Sabía unir al vivir la sinceridad, un pudor delicadísimo acerca de la vida interior con una gran franqueza y un extraordinario sentido de la lealtad. De otra parte, su lealtad iba unida a una profunda gratitud. Cuando se le hacía algún favor, quedaba agradecido para siempre, y lo sabía manifestar.

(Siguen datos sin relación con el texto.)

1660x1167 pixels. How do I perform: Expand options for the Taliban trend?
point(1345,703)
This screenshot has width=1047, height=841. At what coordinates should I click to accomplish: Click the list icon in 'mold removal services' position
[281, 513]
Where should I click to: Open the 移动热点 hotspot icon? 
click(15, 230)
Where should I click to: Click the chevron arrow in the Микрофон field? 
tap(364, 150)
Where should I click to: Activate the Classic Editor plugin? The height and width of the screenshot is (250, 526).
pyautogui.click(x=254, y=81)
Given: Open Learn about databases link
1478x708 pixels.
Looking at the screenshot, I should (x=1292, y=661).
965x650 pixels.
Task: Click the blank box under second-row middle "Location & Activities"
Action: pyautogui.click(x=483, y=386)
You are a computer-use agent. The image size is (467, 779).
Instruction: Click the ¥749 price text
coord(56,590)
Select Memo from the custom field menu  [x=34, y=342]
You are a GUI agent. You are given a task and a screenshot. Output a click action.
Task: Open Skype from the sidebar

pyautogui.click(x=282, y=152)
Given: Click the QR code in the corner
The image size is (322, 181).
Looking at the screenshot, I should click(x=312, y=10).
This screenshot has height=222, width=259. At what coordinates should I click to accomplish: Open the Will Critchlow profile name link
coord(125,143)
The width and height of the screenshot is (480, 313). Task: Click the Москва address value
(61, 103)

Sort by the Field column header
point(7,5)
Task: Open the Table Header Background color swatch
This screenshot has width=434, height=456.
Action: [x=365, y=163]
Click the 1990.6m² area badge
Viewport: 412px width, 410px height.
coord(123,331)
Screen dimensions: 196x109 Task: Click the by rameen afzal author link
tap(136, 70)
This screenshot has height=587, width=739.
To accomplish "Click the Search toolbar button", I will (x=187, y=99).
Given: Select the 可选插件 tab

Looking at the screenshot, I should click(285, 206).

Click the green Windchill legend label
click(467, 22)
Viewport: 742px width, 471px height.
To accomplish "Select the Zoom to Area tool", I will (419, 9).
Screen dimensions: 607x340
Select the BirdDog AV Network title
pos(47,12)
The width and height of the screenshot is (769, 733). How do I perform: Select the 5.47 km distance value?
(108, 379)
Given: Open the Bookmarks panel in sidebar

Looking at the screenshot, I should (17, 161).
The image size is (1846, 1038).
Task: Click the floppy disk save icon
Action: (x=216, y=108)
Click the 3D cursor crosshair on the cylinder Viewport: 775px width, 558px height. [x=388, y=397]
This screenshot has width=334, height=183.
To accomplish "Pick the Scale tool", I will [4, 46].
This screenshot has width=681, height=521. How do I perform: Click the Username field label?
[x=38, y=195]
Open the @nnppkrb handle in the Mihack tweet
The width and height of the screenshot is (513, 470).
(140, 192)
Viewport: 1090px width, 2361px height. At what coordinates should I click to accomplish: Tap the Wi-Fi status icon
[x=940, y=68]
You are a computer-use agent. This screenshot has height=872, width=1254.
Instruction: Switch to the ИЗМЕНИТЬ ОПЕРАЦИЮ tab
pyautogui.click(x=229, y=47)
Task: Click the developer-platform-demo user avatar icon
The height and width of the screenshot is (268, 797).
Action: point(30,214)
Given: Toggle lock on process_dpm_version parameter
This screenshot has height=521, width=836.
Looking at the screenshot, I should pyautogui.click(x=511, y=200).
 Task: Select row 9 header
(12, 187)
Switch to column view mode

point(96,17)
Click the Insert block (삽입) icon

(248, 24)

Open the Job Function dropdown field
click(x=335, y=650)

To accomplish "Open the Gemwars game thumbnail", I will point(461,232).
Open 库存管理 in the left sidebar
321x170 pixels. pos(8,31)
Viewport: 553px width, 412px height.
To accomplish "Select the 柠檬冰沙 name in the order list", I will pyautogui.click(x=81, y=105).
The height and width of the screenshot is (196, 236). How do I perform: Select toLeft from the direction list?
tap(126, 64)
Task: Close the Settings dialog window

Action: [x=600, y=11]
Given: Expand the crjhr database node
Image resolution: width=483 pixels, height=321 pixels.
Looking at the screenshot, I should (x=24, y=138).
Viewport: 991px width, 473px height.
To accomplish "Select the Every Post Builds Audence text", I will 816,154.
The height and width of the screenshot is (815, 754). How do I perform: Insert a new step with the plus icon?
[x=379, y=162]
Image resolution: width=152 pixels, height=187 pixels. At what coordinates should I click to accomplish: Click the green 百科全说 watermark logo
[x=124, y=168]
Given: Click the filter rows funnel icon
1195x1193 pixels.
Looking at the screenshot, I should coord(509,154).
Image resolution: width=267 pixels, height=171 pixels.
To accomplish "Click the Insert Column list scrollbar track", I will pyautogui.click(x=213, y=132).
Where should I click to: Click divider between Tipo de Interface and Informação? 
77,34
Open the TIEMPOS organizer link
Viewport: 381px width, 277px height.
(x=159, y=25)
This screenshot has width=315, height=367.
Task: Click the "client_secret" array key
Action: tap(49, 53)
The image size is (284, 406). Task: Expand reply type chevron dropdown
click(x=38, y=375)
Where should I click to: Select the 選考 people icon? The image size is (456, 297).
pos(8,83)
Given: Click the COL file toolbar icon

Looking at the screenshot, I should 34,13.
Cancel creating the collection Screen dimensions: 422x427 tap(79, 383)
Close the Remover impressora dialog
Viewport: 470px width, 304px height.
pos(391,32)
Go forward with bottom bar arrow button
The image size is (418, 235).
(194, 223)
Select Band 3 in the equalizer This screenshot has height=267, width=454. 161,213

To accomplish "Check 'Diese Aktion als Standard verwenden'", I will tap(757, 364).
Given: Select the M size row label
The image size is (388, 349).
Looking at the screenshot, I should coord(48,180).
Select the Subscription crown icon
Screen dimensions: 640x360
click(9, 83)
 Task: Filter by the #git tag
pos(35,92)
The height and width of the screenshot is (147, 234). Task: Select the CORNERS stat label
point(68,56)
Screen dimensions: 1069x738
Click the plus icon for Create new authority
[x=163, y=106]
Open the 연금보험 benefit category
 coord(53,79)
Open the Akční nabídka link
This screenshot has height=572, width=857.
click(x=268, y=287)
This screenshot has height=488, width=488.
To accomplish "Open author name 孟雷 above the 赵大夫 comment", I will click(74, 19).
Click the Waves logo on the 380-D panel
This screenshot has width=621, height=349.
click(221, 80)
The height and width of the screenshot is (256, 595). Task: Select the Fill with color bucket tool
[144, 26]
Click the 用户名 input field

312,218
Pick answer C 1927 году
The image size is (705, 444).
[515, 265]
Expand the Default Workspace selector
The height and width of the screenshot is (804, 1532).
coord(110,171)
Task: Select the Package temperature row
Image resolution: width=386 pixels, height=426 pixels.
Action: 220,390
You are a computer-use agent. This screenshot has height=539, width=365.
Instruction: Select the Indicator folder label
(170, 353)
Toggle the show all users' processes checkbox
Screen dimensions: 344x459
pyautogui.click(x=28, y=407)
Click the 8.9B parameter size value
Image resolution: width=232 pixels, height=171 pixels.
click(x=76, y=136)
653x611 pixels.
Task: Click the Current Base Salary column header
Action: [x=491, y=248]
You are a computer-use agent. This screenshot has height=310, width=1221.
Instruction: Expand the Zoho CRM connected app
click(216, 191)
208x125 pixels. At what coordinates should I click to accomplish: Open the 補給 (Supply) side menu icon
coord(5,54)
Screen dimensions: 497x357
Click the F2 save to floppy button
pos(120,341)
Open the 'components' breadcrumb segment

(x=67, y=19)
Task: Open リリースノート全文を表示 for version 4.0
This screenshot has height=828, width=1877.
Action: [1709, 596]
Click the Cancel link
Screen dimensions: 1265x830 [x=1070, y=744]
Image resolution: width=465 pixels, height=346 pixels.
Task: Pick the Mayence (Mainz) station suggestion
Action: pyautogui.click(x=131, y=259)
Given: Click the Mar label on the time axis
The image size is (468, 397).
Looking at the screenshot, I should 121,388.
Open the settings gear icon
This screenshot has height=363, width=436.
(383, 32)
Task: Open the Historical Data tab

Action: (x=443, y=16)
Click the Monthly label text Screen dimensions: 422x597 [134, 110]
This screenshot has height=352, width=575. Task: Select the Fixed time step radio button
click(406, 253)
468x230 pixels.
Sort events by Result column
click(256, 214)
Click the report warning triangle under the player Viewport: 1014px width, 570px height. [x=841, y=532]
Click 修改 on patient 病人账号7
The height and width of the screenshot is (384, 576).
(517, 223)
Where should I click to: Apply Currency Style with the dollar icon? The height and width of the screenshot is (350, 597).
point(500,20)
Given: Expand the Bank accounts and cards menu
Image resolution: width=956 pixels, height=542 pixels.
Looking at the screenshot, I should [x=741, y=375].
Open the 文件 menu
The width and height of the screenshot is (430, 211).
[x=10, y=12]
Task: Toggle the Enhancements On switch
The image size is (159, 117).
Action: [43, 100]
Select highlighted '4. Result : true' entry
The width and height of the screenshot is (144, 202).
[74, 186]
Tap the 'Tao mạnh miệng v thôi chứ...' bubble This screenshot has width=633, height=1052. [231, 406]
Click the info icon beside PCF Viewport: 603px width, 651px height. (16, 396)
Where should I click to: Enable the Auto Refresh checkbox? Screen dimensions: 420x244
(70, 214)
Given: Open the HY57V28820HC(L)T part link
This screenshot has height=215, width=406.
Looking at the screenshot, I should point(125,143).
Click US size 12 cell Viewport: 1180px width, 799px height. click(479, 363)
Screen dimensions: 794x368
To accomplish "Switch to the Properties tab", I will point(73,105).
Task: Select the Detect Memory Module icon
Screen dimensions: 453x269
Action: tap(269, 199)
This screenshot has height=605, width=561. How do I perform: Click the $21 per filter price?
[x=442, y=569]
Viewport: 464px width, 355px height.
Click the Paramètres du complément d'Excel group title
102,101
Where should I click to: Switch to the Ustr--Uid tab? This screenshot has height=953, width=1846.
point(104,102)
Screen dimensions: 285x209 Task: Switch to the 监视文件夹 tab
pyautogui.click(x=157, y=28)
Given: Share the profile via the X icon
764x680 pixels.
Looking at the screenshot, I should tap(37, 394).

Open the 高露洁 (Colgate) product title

En fin, pienso que no me es posible explicar de modo suficiente la riqueza humana y espiritual de Josemaría. Pero antes de terminar este escrito, querría emitir un juicio global, sobre lo que para mí significa el paso por la vida de Josemaría Escrivá de Balaguer en su proyección sobre la Iglesia. Veo, como algo que salta a la vista, un renacimiento espiritual, la floración de una auténtica espiritualidad cristiana, sólida y profunda, que, por obra del Padre, se ha extendido a unos sectores de una amplitud verdaderamente extraordinaria. La Obra es un fenómeno de una vitalidad cristiana comparable al provocado por las Ordenes mendicantes, en el siglo XIII. Quizá superior, porque aunque las Ordenes mendicantes influyeron en los laicos difundiendo su espiritualidad a través de las Ordenes terceras, sin embargo no fue tan intenso este influjo. Hubo en las Ordenes terceras floraciones de santidad; pero, por lo que conocemos de ellas, no pretendían conseguir esta unidad de vida que tiene la gente influida por la espiritualidad del Opus Dei en la que se une plenamente lo ascético, con el carácter secular de su condición y con el apostolado. Obreros, campesinos, casados y solteros, sacerdotes, de tantas razas y condiciones. Hablo teniendo presente ahora el recuerdo de unos parientes míos que son de la Obra: su vida cristiana es de una intensidad y de una consecuencia estupenda. Es una santidad que influye en la vida. No ocurre con ellos como con algunas personas "devotas" que, acabadas sus "devociones", no se ocupan de corregir su egoísmo: no; los veo generosos, desprendidos, con un espíritu de fe extraordinario, presentes con abnegación en sus labores familiares y sociales. En fin, les veo vivir esa espiritualidad típica de la santificación de la profesión, de la vida ordinaria, que ha prendido a fondo no sólo en ellos sino ya en un número considerable de gente. ¡Qué más quisiéramos quienes tenemos graves obligaciones pastorales en la Iglesia que aún alcanzara a más!.